When director Kim A. Snyder first arrived in Newtown, CT, three weeks after Adam Lanza, 20, massacred 20 children and six educators on Dec. 14, 2012, she had no idea about how she would come to tell the story of the tragedy.
Almost four years later, the film, Newtown, a deeply moving documentary will hit over 500 theaters nationwide Nov. 2, for a special screening and panel discussion — which you can purchase tickets for here.
Kim, with the help of producer Maria Cuomo Cole, has done an extraordinary job of “bearing witness” to the grief and loss of 26 families, as well as the entire community of Newtown, in which no one was left untouched.
“We felt it was a most important story about how gun violence can devastate. We want people to understand the emotional devastation that these families and a community will live with forever,” Cuomo Cole tells HollywoodLife.com. In order to tell that story, director Snyder had to immerse herself in the life of Newtown, gradually meeting with the town’s faith leaders, first responders and ultimately, several of the families of the murdered 6 and 7 year-old children, and their educators who died trying to protect them.
“My first relationship was with Father Bob Weiss, who had buried 8 of those children in one week,” explains Snyder. “I felt enormous empathy for this man, thrust into this unimaginable role.” Even more unimaginable were the roles that the parents of the 20 children who died under fire from Lanza’s assault weapon would be forced to play.
That morning had been like any other weekday morning, as these parents kissed their children and put them on the school bus to head to their grade one classrooms. How could they ever imagine that a maniac would force his way into their children’s school and massacre their babies?

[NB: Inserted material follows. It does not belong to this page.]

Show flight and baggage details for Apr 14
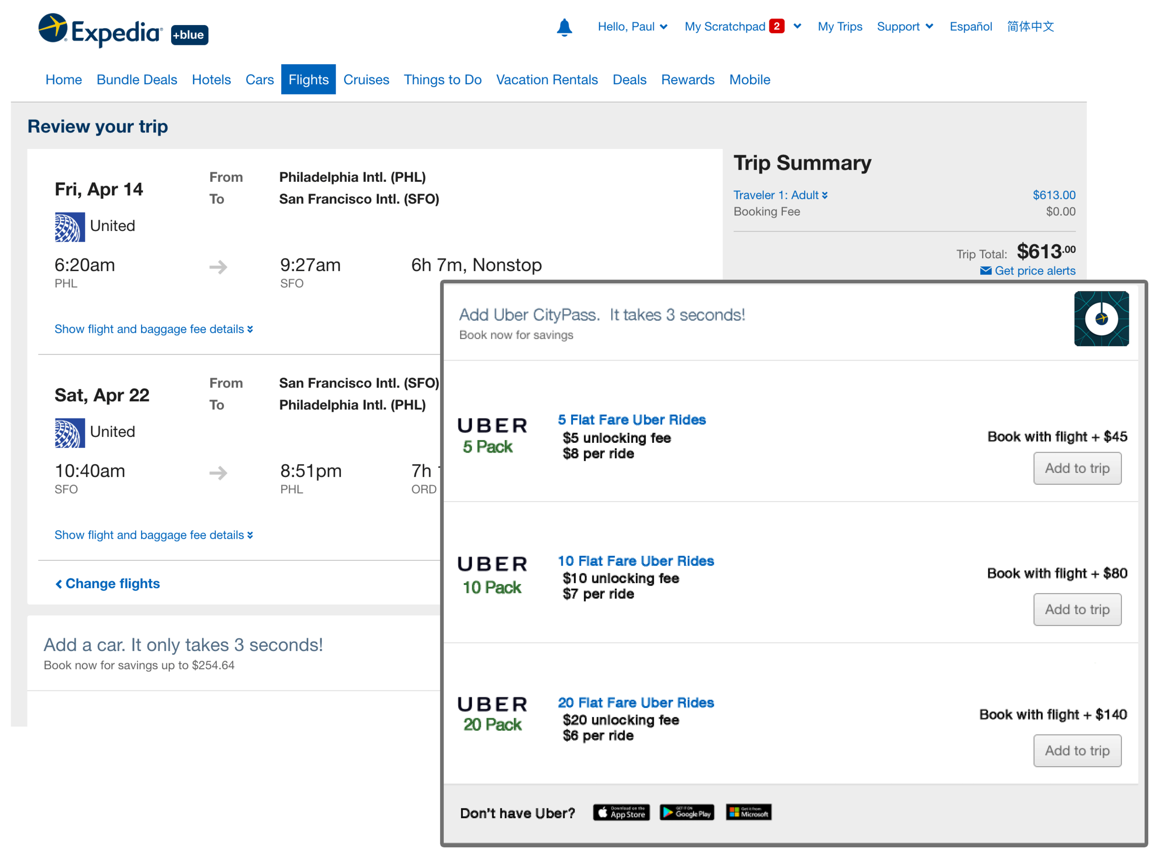The width and height of the screenshot is (1156, 851). (153, 329)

Three of those parents allowed Snyder into their grief-stricken lives in order to share their memories of their children, the horror of their deaths and their commitment to a crusade against gun violence.

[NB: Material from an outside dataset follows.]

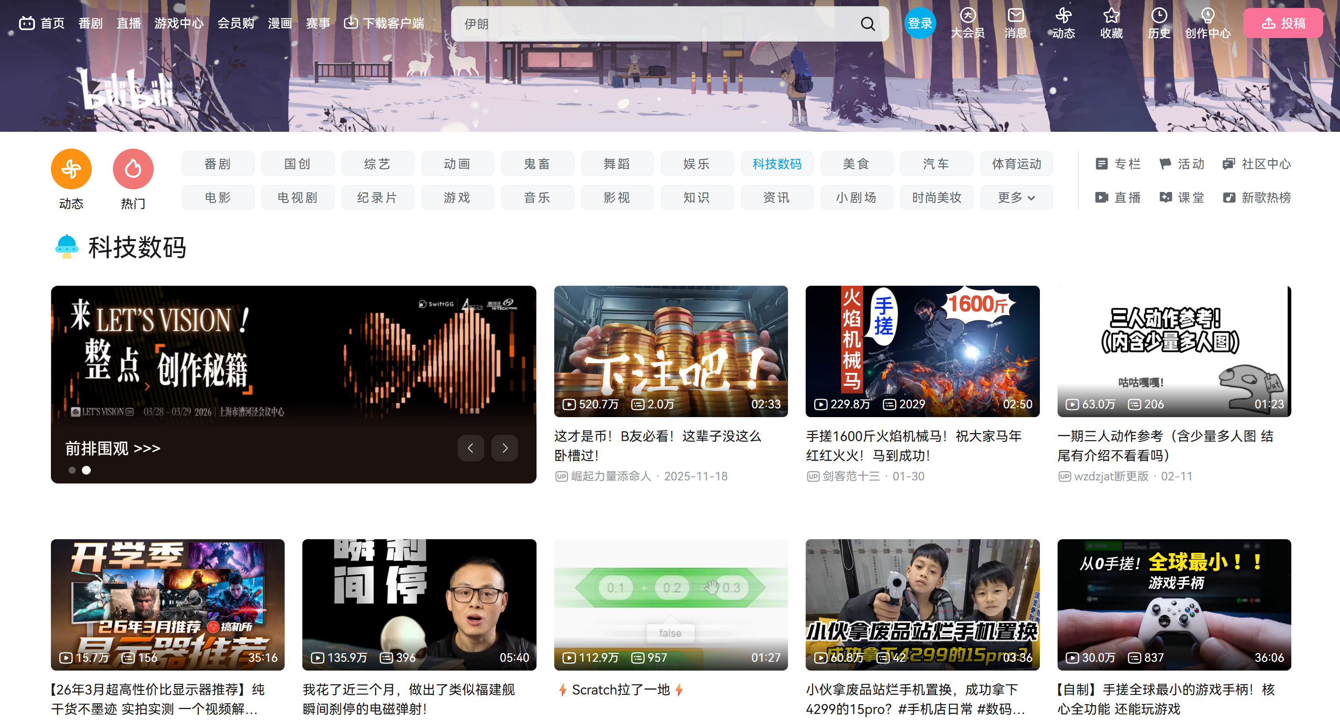Switch to the 游戏 category tab
Viewport: 1340px width, 721px height.
point(457,197)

“It’s not easy but we must bear witness, not just move on to the next tragedy,” dad David Wheeler told the director, about losing his son Ben, 6. “I would do anything to protect another family and community from going through this.”
Producer Maria Cuomo Cole has long been active in fighting the scourge of gun violence. She serves as a director on the board of the Brady Campaign to Prevent Gun Violence. She hoped that by viewing Newtown, which tells the story of the Sandy Hook massacre and its aftermath, that Second Amendment advocates “can be moved to understand that their rights have to be adapted to consider the right to live safely. We have a right to drive a car but we have regulations on doing that,” she points out. “The gun reform movement is not challenging our Second Amendment rights but adding regulations to ensure gun ownership safely.”

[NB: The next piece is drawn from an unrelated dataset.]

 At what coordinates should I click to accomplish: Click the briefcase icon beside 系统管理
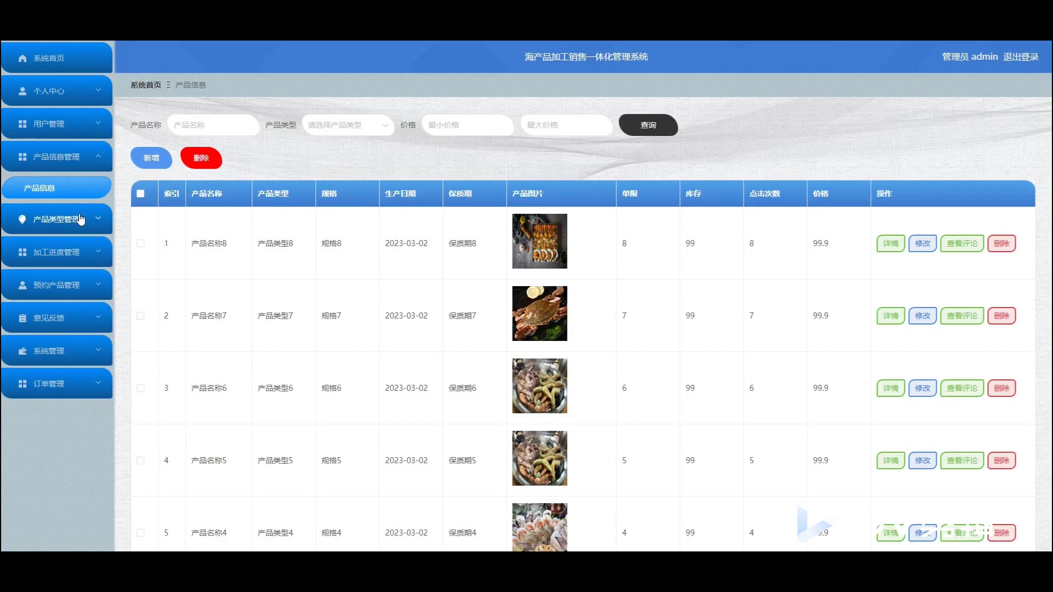coord(22,351)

It would be hard to understand how anyone could watch the sensitively-filmed Newtown without thinking about preventing gun violence. Viewers hear the testimony of a first responder who was able to give some comfort to parent Nicole Hockley by telling her that her son Dylan, 6, died with his teacher’s arm around him.
An EMT rcounts that she wrote a letter to the Wheeler family to let them know that she was with their dying son and able to give him comfort in his final minutes of life.
Director Kim Snyder is successful in her and Cuomo Cole’s mission — honoring the Newtown dead and the living, bearing witness to their stories without “rubber necking;” telling the story emotionally, not graphically. “It’s difficult, but I found enormous inspiration from being in this town,” she explains. “The strength that people have in the hardest of circumstances.”
You, too, will find inspiration in this must-see documentary. You can purchase tickets for the Nov. 2 screening at a theater near you at NewtownFilm.com. The screening will be followed by a panel discussion moderated by CNN’s Chris Cuomo.
If you can’t make that, PBS will also be screening the film in early 2017.
HollywoodLifers, I highly recommend Newtown, the documentary.